Start of Block

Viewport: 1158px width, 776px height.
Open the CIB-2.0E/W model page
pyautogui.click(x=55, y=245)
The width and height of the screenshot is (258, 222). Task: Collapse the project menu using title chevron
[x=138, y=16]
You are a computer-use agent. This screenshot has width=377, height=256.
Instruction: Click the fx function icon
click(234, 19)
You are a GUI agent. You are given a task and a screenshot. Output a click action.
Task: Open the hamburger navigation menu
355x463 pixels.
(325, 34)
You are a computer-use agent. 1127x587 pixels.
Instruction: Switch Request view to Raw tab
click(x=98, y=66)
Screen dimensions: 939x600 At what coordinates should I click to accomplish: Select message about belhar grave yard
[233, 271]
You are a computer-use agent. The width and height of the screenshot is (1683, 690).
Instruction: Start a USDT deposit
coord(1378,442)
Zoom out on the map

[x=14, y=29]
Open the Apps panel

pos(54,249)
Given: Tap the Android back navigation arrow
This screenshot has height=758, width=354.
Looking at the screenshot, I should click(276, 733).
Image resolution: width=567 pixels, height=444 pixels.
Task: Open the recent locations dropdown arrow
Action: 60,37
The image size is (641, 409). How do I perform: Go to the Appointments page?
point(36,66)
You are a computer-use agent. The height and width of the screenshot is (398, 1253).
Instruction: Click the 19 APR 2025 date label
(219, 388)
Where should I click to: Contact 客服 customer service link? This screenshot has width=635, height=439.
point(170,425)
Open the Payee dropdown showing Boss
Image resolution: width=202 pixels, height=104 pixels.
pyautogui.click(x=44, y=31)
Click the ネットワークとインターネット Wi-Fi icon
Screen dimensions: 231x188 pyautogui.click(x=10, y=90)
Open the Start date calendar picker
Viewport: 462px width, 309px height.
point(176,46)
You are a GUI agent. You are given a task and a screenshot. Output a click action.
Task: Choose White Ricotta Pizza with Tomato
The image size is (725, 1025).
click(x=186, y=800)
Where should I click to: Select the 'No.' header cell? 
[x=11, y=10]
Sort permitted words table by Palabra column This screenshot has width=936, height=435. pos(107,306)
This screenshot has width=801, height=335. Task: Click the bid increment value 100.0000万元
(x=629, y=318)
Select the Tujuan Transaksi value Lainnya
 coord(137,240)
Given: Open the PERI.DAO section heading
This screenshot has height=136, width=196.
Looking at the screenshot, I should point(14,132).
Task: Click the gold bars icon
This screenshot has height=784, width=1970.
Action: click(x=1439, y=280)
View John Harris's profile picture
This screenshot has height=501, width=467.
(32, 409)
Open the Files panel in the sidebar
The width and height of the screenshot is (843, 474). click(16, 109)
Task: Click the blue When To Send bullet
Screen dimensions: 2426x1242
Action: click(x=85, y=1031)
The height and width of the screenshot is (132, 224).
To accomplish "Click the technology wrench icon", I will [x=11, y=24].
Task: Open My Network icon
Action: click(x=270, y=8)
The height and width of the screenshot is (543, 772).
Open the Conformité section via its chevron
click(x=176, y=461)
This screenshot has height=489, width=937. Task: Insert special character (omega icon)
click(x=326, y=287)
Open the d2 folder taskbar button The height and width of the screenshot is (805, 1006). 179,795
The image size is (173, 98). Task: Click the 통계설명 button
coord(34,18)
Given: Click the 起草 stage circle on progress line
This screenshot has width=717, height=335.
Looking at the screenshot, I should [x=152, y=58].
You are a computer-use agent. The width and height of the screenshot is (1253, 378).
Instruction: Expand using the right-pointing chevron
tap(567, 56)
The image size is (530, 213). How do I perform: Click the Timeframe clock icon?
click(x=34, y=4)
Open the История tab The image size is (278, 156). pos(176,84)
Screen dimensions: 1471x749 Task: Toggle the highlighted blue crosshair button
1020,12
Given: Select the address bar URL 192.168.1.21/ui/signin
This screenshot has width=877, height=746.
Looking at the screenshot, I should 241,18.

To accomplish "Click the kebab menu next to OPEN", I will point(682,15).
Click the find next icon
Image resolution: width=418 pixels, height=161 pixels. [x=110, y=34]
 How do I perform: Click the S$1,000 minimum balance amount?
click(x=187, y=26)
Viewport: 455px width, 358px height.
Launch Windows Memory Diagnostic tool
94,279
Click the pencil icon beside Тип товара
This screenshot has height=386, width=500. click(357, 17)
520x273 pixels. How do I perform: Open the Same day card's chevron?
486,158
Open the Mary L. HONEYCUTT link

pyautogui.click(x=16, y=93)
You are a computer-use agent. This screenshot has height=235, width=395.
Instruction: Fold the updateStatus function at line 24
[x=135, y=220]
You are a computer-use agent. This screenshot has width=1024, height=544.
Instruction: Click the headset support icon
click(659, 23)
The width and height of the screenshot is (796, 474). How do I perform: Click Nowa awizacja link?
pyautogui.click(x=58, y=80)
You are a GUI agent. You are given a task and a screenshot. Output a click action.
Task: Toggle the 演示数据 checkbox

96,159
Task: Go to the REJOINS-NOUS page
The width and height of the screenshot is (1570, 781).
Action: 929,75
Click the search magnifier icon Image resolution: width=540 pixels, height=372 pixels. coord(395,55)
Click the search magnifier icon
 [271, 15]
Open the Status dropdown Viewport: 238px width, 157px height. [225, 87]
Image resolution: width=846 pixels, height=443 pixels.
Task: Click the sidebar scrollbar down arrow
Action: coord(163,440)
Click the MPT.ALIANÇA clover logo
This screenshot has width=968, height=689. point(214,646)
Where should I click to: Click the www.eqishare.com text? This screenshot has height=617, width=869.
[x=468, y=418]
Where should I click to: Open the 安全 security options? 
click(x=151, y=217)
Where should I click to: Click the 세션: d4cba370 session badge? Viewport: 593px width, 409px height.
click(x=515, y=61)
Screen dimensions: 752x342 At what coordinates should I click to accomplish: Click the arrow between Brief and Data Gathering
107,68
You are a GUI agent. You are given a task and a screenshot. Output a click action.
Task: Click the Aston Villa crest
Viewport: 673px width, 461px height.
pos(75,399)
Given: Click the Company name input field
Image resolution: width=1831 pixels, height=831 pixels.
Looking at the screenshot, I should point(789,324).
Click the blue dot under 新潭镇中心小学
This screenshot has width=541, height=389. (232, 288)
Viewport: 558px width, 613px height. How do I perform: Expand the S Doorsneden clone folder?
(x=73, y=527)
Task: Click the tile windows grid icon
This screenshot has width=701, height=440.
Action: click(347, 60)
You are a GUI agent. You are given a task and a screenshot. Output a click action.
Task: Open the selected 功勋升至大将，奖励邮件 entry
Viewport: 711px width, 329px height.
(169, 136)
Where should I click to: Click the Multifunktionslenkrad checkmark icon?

End of Block

### Exercise prompt
Search the entries for the word "computer". Copy each line where it appears.

### Response to the exercise
You are a computer-use agent. This screenshot has width=377, height=256.
You are a computer-use agent. 1127x587 pixels.
You are a computer-use agent. The width and height of the screenshot is (1683, 690).
You are a computer-use agent. The height and width of the screenshot is (398, 1253).
You are a computer-use agent. The width and height of the screenshot is (1253, 378).
You are a computer-use agent. This screenshot has height=235, width=395.
You are a computer-use agent. This screenshot has width=1024, height=544.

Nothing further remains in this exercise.